President Obama’s FY 2016 Budget Proposal To Fully Fund ACA

On Monday, President Obama unveiled a $4 trillion budget request for fiscal year 2016 that includes a number of health care initiatives, the AP/San Francisco Chronicle reports (AP/San Francisco Chronicle, 2/3).

Heath Savings

The proposal calls for $399 billion in savings over 10 years from Medicare, Medicaid and other HHS programs. Specifically, the budget request would:

-Save $116 billion over 10 years through reduced Medicare payments to drugmakers (Pear, New York Times, 2/2);
-Provide the HHS secretary with the authority to negotiate prices for high-cost drugs and biologics within Medicare Part D (Armour/Burton, Wall Street Journal, 2/2);
-Save more than $100 billion over 10 years by lowering inflation adjustments for providers who offer post-hospitalization care to Medicare beneficiaries;
-Save $11 billion in Medicare and Medicaid costs over 10 years by banning agreements between prescription and brand-name drugmakers to delay the introduction of lower-cost generics (New York Times, 2/2);
-Save nearly $3 billion over 10 years from initiatives to reduce fraud and abuse in Medicare, Medicaid and the Children’s Health Insurance Program, including mandating that providers receive prior authorization to be reimbursed for using advanced imaging and power mobility devices and direct states to track providers who prescribe large amounts of drugs to Medicare beneficiaries (Wall Street Journal, 2/2);
-Reduce payments from Medicare to many small rural hospitals, teaching hospitals, nursing homes and HMOs that provide care to beneficiaries with disabilities and elderly U.S. residents;
-Reduce payments by $16 billion over 10 years for graduate medical education;
-Reduce the projected growth payments to Medicare Advantage plans by $43 billion over 10 years and “improve payment accuracy for Medicare Advantage”;
-Reduce Medicare hospital payments to cover “bad debt,” or bills that they are unable to collect from beneficiaries (New York Times, 2/2);
-Beginning in 2019, charge higher-income Medicare beneficiaries higher premiums in some instances; and
-Beginning in 2019, create additional charges for new Medicare beneficiaries — including copayments for Medicare beneficiaries who use home care services — alterations to the Part B deductible and a surcharge on Medigap premiums (AP/San Francisco Chronicle, 2/3).

Food Safety Proposal

The budget request also calls for the creation of a new federal agency within HHS focused on food safety, AP/U-T San Diego reports.

Such duties currently are split between USDA — which oversees food safety for processed eggs and meat — and FDA, which oversees food safety for other food types.

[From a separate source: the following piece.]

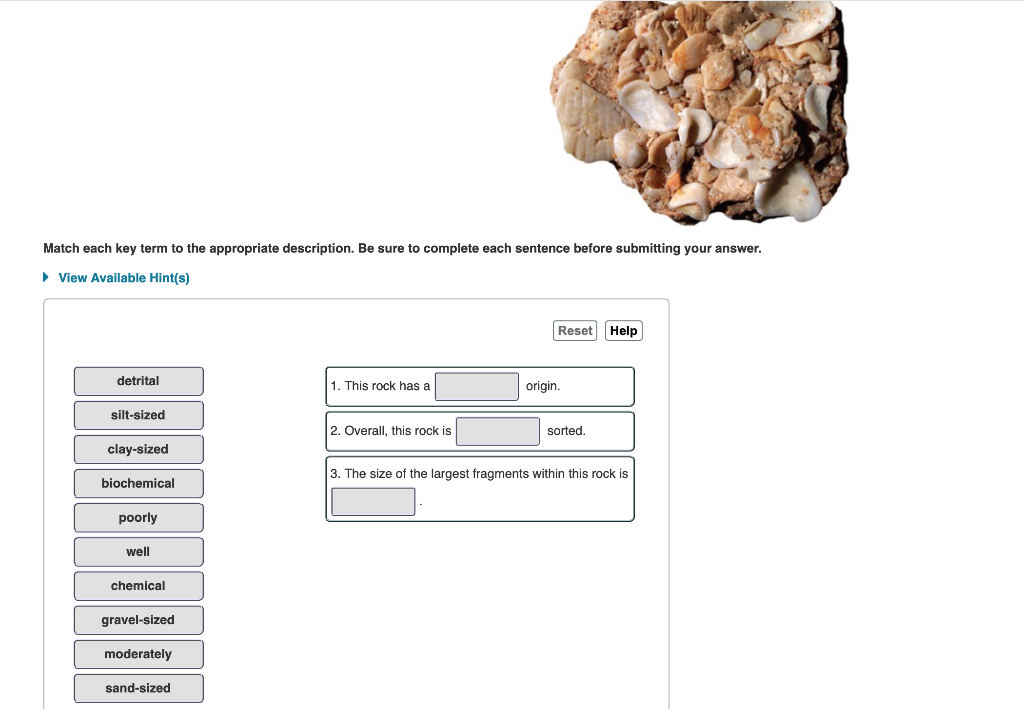The image size is (1024, 709).
Task: Choose the moderately term tile
Action: point(138,653)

In addition, several other federal entities, including the Department of Commerce and the Environmental Protection Agency, currently have roles in overseeing food safety.

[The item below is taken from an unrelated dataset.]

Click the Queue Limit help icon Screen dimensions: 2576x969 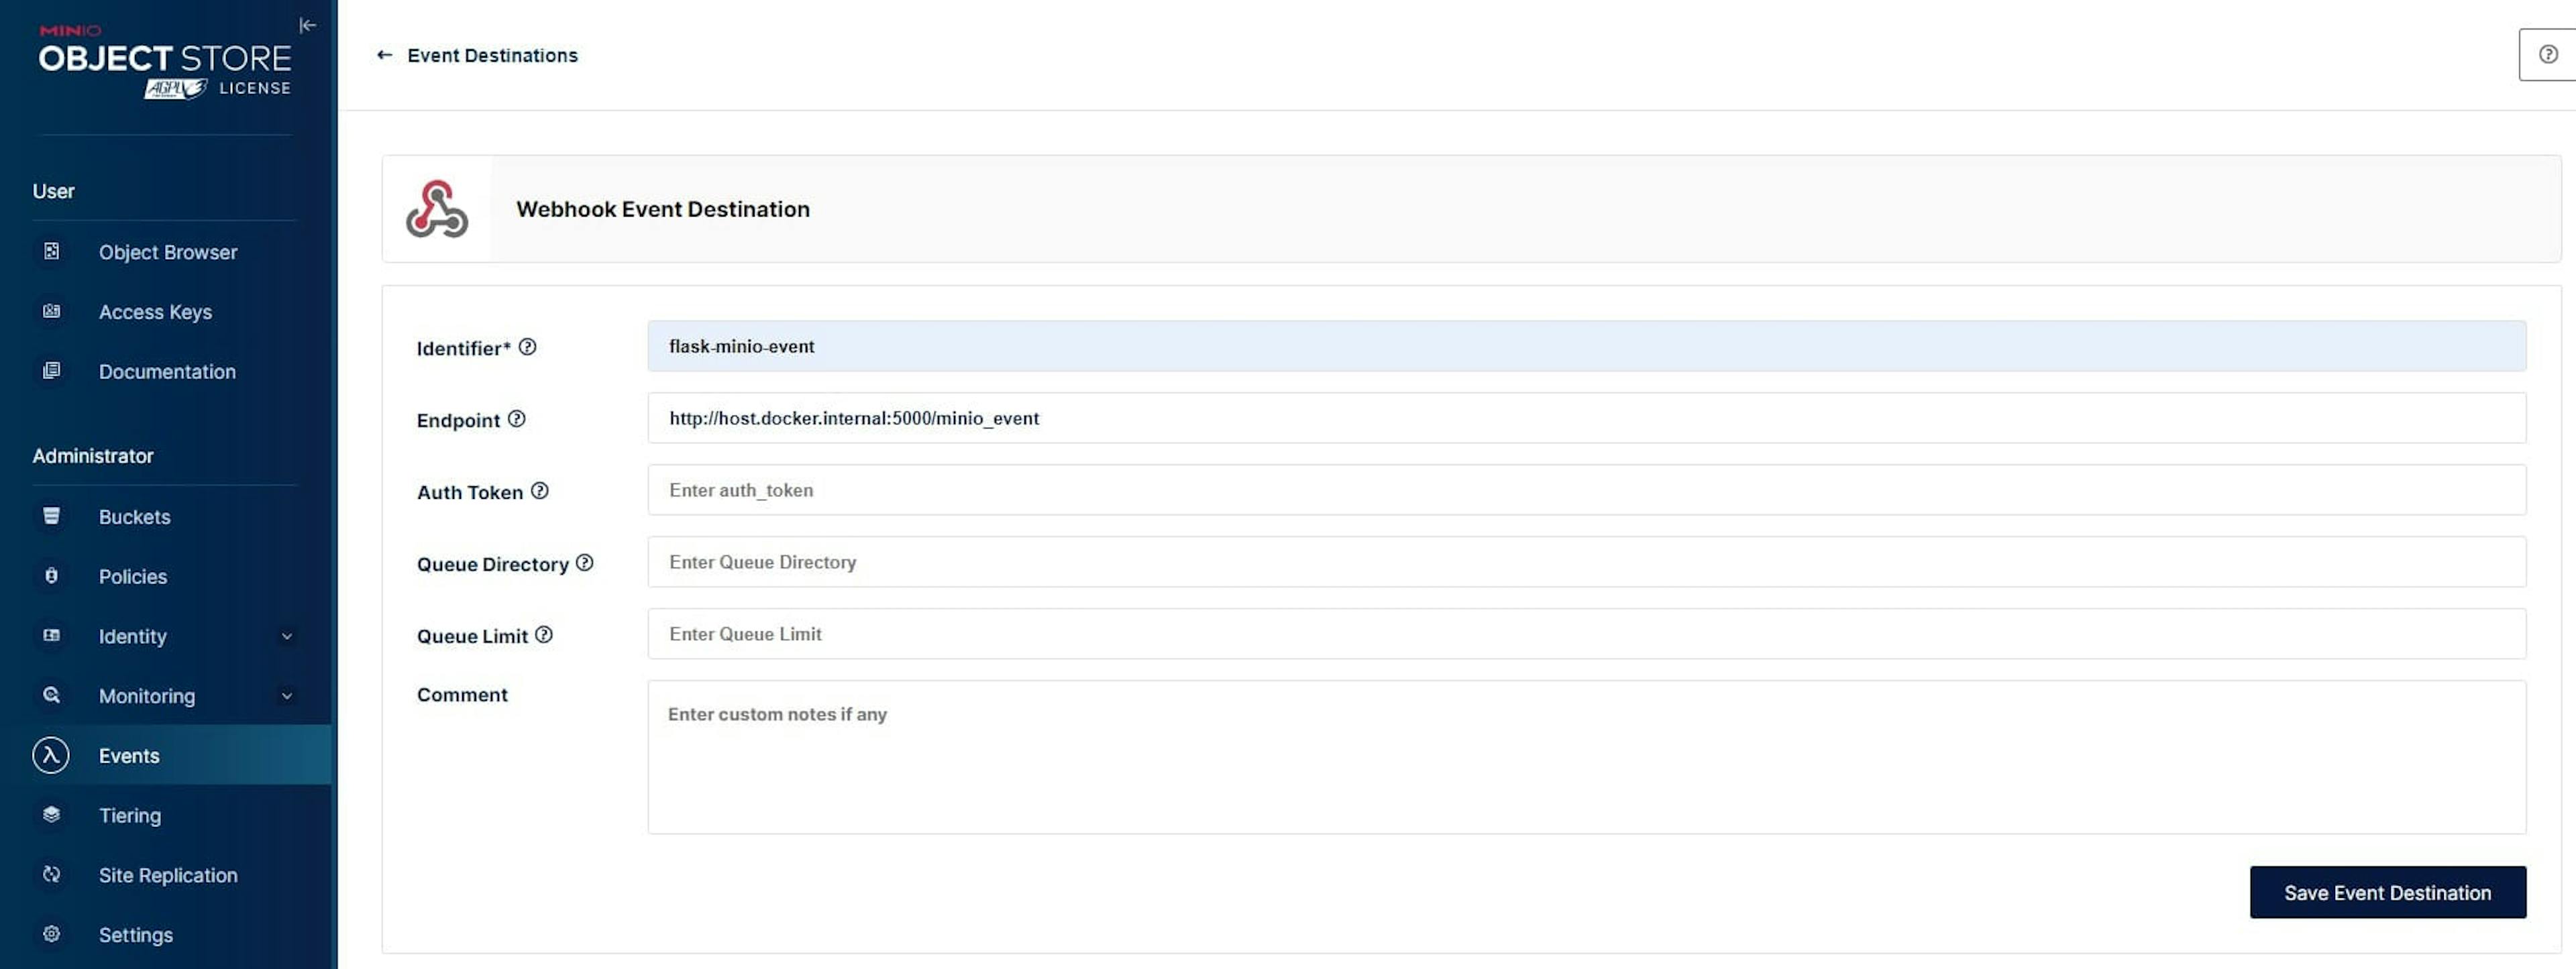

The new agency would consolidate the food safety arms of USDA and FDA into one agency, which also would coordinate with local and state health departments, a task mostly carried out now by CDC. The changes would need to be approved by Congress (Jalonick, AP/U-T San Diego, 2/2).
Other Proposals

In addition, the budget proposal would:

-Continue funding for the BRAIN initiative (Dennis, “Federal Eye,” Washington Post, 2/2);
-Eliminate the sequester’s 2% reduction in payments from Medicare to service providers;
-Fully fund the Affordable Care Act;
-Increase spending for veterans’ health care by 7.4% over current funding, to $60 billion (AP/San Francisco Chronicle, 2/3);
-Increase HHS discretionary spending for FY 2016 by $4.8 billion, to $83.8 billion;
-Increase NIH discretionary spending for FY 2016 to $31.31 billion, compared with $30.31 billion in 2015;
-Increase FDA funding for FY 2016 by 9%, to $4.9 billion, with most of the new funding going toward implementation of the Food Safety Modernization Act, as well as one-time funding of $25 million to help combat Ebola (Wall Street Journal, 2/2);
-Increase funding for programs run by the Substance Abuse and Mental Health Services Administration, CDC and other federal agencies to combat prescription drug misuse;
-Increase funding to states to expand prescription drug monitoring programs and to help more first responders use naloxone, a drug that helps counter the effects of opioid overdoses (Viebeck, The Hill, 2/2).
-Extend CHIP funding through 2019, paid for by increasing tobacco taxes in 2016 from nearly $1.01 a pack to about $1.95 a pack (AP/San Francisco Chronicle, 2/3); and
-Spend an additional $5 billion over 10 years to expand Medicare benefits by eliminating the current 190-day lifetime cap on coverage for inpatient care in psychiatric hospitals (New York Times, 2/2).